NASA Finds Abell2744-QSO1 in Invisible Dormant Black Hole Science
NASA’s James Webb Space Telescope has given invisible dormant black hole science a direct test in Abell2744-QSO1, a Little Red Dot seen 700 million years after the big bang. Researchers found evidence that its supermassive black hole formed without a stellar collapse phase and without a significantly more massive host galaxy.
The team directly estimated the black hole at 40 million times the mass of the Sun. Roberto Maiolino called the result “a remarkable finding” and said, “It’s a paradigm shift, a total revisiting of the classical scenarios of how black holes form and grow.”
Abell2744-QSO1 and Webb
Abell2744-QSO1 is only 1,300 light-years across and is gravitationally lensed by galaxy cluster Abell 2744, also called Pandora’s Cluster. The object is magnified and triply imaged, appearing in three different locations in the sky. More than 13 billion years later, its light reached observers on Earth.
The study used the integral field unit on Webb’s NIRSpec to trace gravity’s effect on gas swirling around the black hole.

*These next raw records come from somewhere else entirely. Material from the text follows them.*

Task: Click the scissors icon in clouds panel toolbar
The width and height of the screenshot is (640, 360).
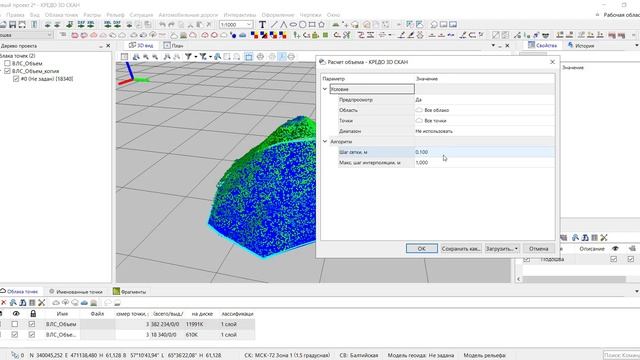Action: point(42,302)
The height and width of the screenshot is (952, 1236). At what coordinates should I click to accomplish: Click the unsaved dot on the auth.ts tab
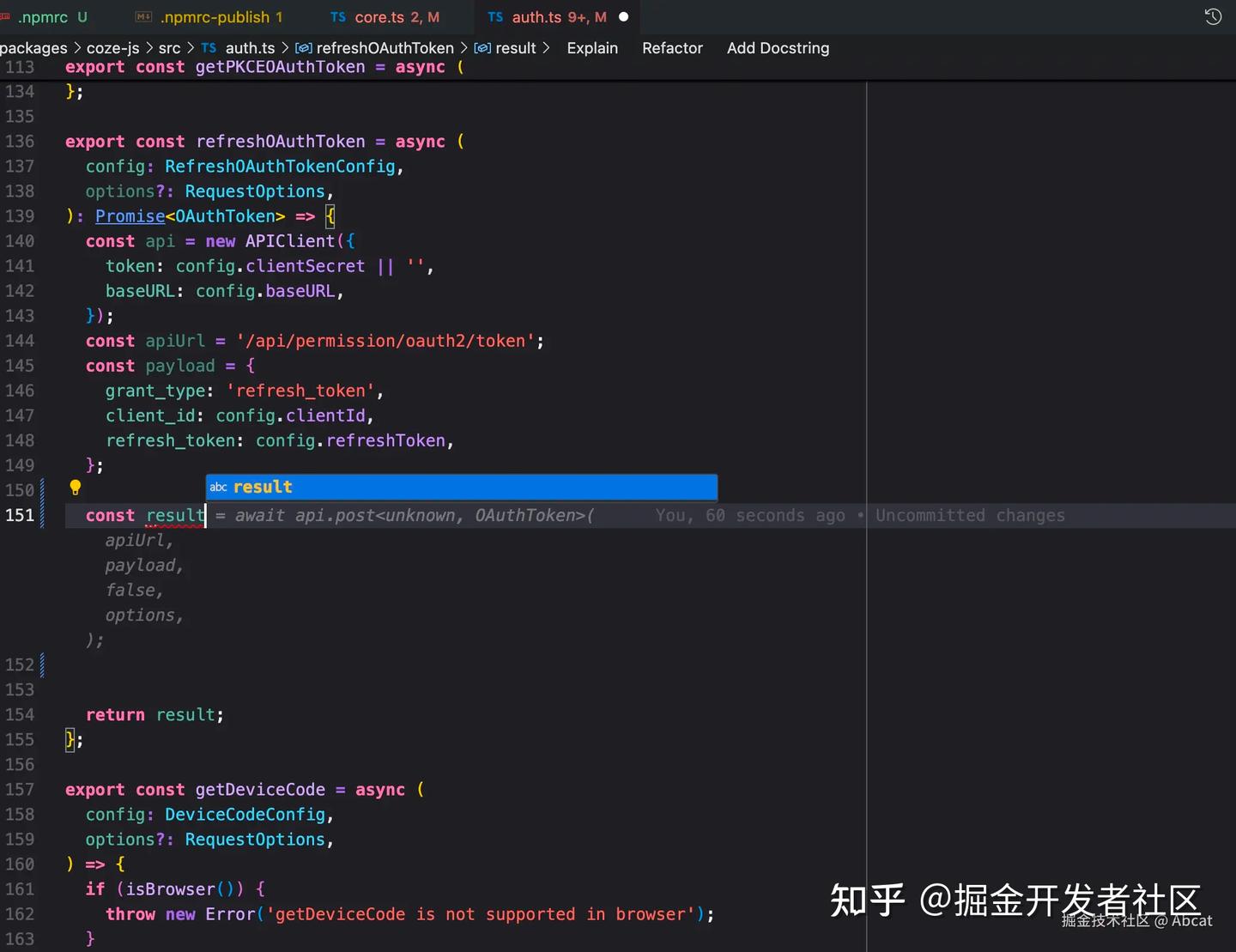[623, 16]
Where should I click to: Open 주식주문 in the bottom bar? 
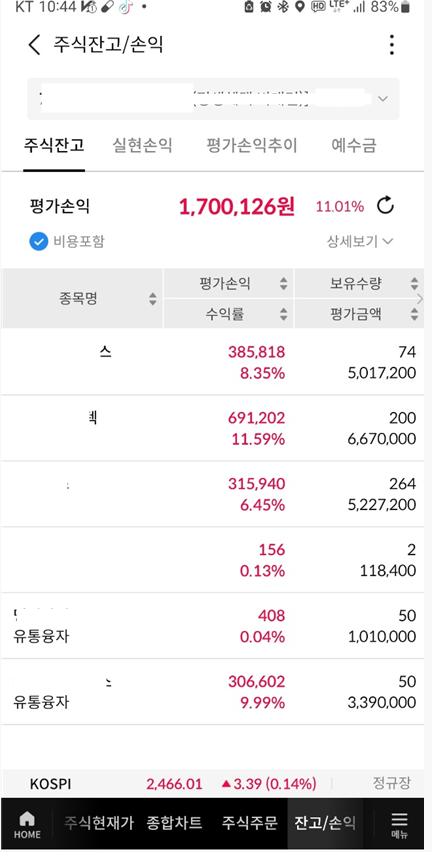pyautogui.click(x=249, y=823)
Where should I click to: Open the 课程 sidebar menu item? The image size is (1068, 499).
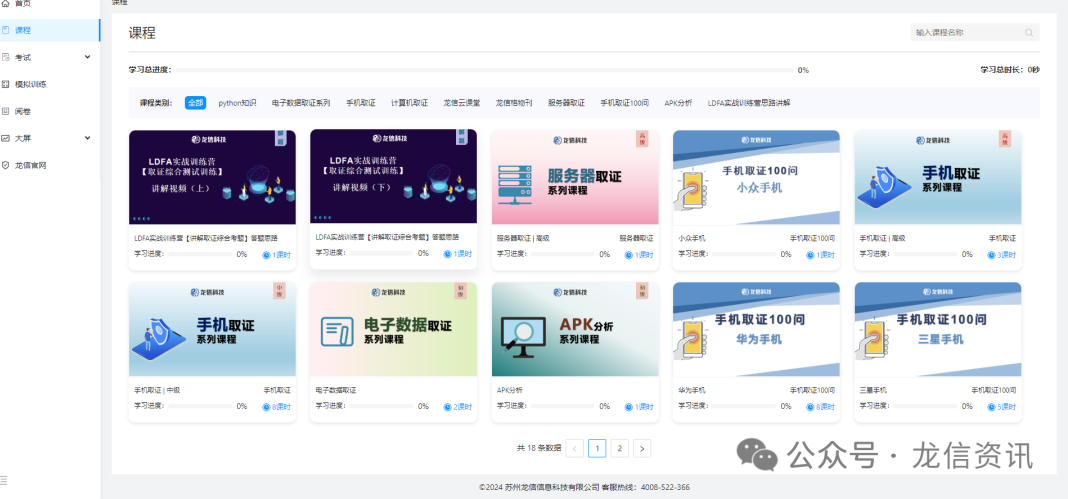[23, 30]
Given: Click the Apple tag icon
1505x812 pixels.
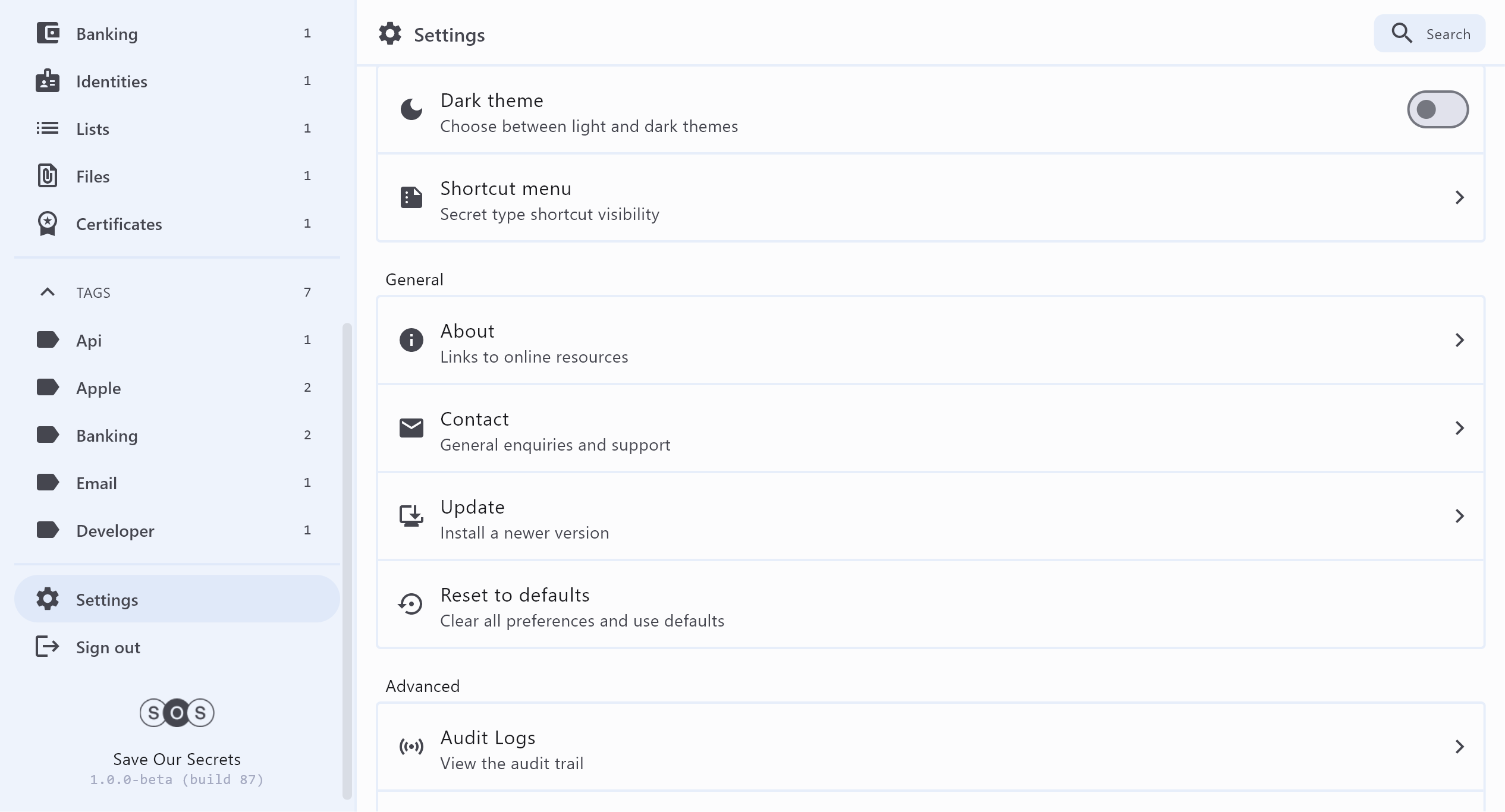Looking at the screenshot, I should point(48,388).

The team mapped hydrogen gas around the center and found Keplerian motion, the same orbital pattern seen when planets circle the Sun.
Maiolino and D’Eugenio
Francesco D’Eugenio said earlier early-universe black hole measurements had been indirect. “Before now, all of the mass measurements of black holes in the early universe have been indirect, based on assumptions from what we know about them in the local universe. We didn’t know if those assumptions really apply to the distant universe,” he said.
Ignas Juodžbalis said the gas motion showed that most of QSO1’s mass sits in the center. “This is important because it tells us that most of the mass of QSO1 is concentrated in the black hole at the center,” he said. “If the mass were more distributed, as it would be if there were a lot of stars, the gas would not have this perfect Keplerian rotation.”
Nature and MNRAS
Those velocity measurements let the team calculate the black hole mass directly, something that had not previously been possible for early-universe black holes. The study appeared in Nature and the Monthly Notices of the Royal Astronomical Society.
The finding adds weight to the idea that some supermassive black holes were enormous from the start, before a much larger galaxy could build around them. That leaves formation models with a sharper constraint: some early black holes may have grown by a route that does not fit the standard picture of small seeds inside mature galaxies.
For readers following early-universe astronomy, the practical change is in the models now being tested. Webb has moved the question from whether these objects exist to how such a black hole could appear so early, so the next step is refining which formation paths can fit Abell2744-QSO1 and the other thousands of supermassive black holes already found in the early universe.